__Exercise details__. The answer must consist of every line in the records that contains the word "Excursions".

__Data items__.
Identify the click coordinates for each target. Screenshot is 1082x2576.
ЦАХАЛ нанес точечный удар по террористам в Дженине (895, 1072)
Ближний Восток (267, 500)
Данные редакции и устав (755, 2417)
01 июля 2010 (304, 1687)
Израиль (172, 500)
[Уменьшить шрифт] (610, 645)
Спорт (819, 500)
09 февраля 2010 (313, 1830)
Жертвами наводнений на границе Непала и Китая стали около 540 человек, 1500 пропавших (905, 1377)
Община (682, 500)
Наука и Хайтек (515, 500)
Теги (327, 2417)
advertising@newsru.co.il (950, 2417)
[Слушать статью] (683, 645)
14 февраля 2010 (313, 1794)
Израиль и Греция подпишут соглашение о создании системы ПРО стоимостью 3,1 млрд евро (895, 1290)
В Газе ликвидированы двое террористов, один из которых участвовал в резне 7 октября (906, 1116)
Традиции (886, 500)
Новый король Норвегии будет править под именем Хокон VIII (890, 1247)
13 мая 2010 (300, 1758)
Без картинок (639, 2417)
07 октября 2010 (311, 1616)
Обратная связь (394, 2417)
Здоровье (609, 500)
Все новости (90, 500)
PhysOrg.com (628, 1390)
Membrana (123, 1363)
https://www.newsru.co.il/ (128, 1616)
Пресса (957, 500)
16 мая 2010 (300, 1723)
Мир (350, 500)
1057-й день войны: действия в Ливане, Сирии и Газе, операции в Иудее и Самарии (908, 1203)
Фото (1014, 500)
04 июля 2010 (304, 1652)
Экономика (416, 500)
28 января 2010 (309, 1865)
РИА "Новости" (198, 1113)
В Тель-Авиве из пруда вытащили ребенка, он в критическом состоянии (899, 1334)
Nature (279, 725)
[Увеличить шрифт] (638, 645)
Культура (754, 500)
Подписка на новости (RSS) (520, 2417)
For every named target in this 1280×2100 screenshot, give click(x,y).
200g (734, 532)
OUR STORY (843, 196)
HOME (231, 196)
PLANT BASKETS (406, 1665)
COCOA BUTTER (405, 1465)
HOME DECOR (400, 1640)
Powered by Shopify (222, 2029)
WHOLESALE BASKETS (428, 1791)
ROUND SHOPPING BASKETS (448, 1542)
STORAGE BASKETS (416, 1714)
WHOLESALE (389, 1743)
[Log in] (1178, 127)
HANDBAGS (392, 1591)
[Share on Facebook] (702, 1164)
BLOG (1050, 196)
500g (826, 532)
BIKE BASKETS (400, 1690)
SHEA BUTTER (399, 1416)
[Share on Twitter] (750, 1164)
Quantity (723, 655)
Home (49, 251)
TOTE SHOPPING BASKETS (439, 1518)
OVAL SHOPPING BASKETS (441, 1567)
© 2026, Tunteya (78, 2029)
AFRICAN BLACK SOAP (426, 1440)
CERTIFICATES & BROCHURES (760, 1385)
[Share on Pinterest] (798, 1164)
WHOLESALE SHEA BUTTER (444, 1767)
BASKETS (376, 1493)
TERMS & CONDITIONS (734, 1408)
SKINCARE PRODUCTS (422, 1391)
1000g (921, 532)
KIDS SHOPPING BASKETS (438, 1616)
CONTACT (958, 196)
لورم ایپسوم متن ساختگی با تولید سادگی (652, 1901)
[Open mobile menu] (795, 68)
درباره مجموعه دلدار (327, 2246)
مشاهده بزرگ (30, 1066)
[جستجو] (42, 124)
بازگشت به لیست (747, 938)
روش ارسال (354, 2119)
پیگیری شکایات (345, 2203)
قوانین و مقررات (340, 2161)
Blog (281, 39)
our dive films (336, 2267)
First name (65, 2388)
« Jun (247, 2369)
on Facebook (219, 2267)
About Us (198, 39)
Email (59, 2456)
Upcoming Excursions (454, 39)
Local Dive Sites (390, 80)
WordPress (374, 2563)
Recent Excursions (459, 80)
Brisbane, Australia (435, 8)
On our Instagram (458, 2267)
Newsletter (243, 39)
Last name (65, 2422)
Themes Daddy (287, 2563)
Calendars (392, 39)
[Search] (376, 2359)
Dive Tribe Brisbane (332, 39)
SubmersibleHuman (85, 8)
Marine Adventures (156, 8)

__Exercise result__.
Upcoming Excursions (454, 39)
Recent Excursions (459, 80)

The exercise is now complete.